When you look at the US smartphone market, it's dominated by the usual two suspects - Apple and Samsung - with the team from Cupertino taking the lead, which is understandable as it is a domestic company to be proud of. Last quarter's breakdown for American users aged 13 and up pegged them as having mostly iPhones (44%), or Galaxies (28%), with LG vying for third place with 10%, Motorola at 4%, and HTC at 5th place with only 2.3%.
If anything, that shows the dire straits that HTC finds itself in when it comes to the American market. Not being represented in a carrier roster is a kind of a death sentence in the US, as that's where most users shop for new phonese. In fact, T-Mobile dropped the HTC 10
only a few weeks after it launched without citing any reason, but if there was big interest and profit with the handset, it would have probably stayed in the portfolio. "HTC has bleak prospects, given lack of availability from T-Mobile and AT&T and weak prepaid availability, while the OEM has (a) tiny share of 2% at Sprint and <1% at Verizon
," according to Wave7’s analyst Jeff Moore.
All of these mishaps have forced HTC, which wasn't known for great value tags, or significant cuts, to readjust its pricing strategy in the US. The HTC 10 went from the whopping $699 down to $499 very soon after launch, and now the U Ultra
is following suit. HTC announced recently on Twitter that it is slashing the prices
of its newest flagship from $749 to $599, and that's a handset with large QHD panel, high-end camera and premium design augmented by a secondary screen that was just announced last month. Not only that, but the One A9 went down to just $199, and the Bolt for $150 off.

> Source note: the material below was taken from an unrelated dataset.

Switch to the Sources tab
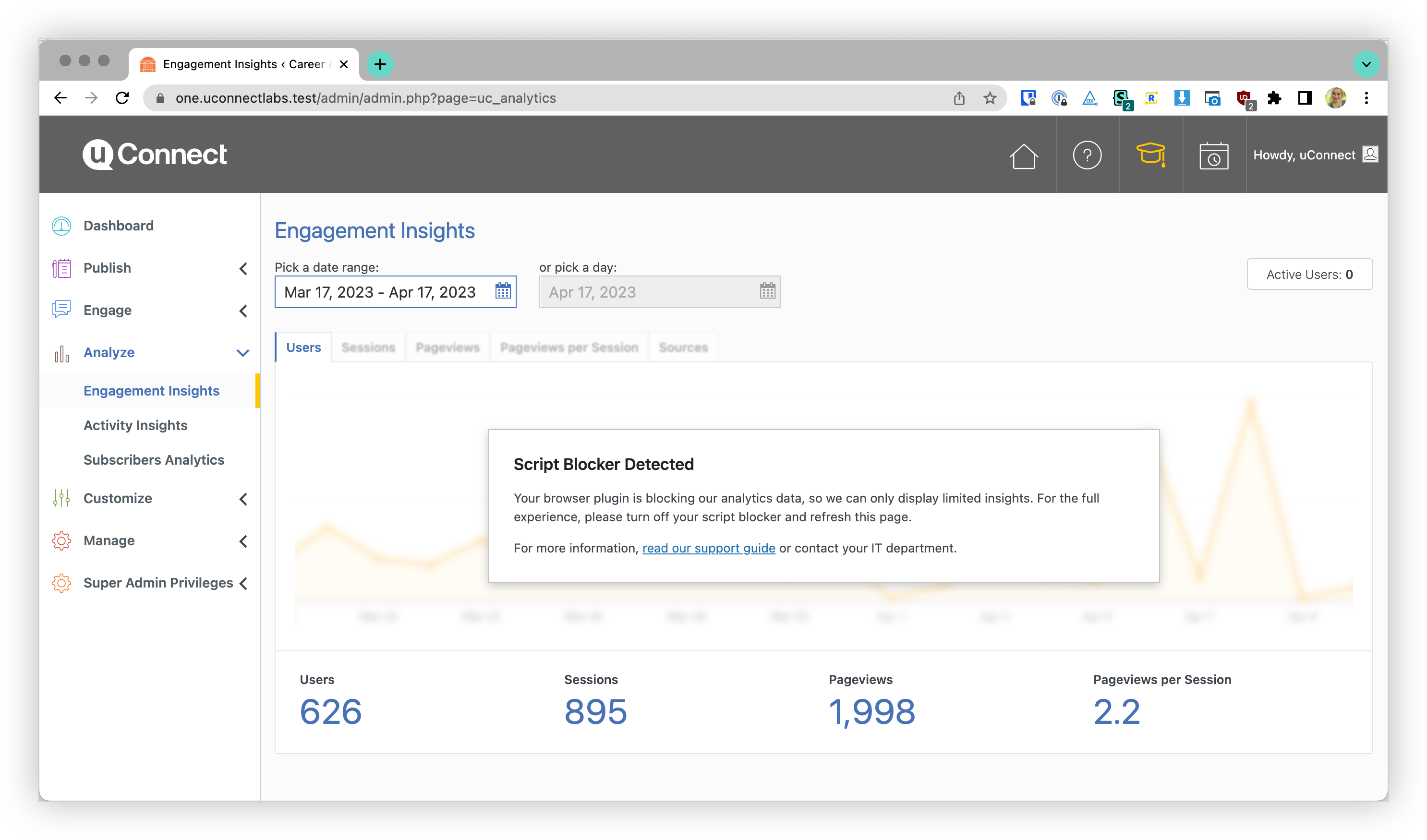Screen dimensions: 1427x840 683,348
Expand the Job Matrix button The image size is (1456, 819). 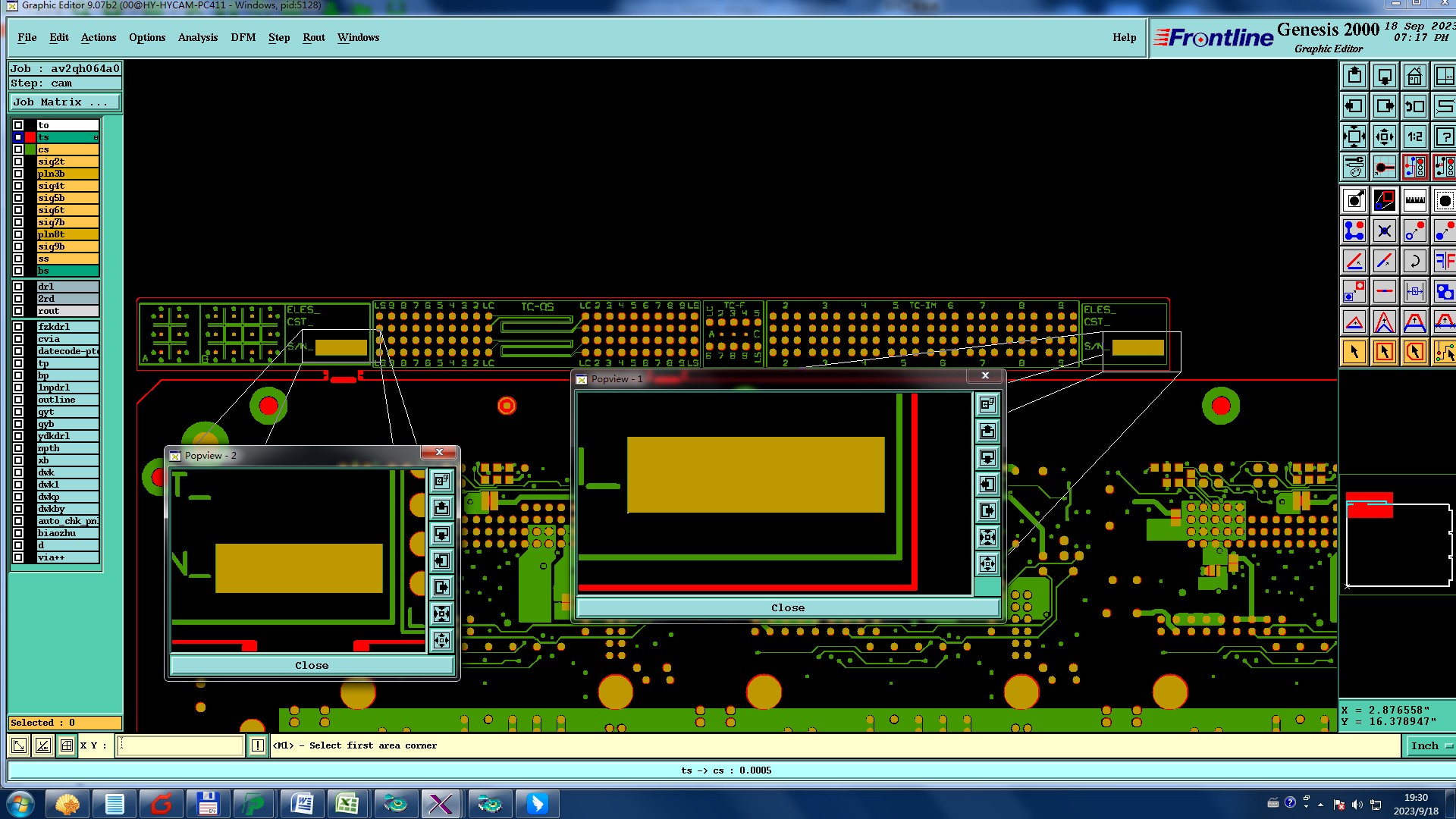(x=64, y=102)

In fact, another analyst, Cliff Maldonado from BayStreet Research, thinks that HTC is winding down its inventory and may not out other flagships in the US, but rather end up making phones for external customers like Google: "We believe the launch of the Pixel at Verizon and the Bolt at Sprint, combined with the recent headcount reductions, indicate HTC will follow more of an ODM business model going forward. We believe HTC has astutely restructured to compete with their hardware design strengths and partner with brands to lower marketing and distribution costs and overall risks. It will be interesting to see how and with whom HTC partners with next
There you have it, no matter what HTC does, there just doesn't seem to be much interest from US carriers when it is going it alone. What do you think, is this some nefarious plot by carriers, or is the problem of HTC's own making?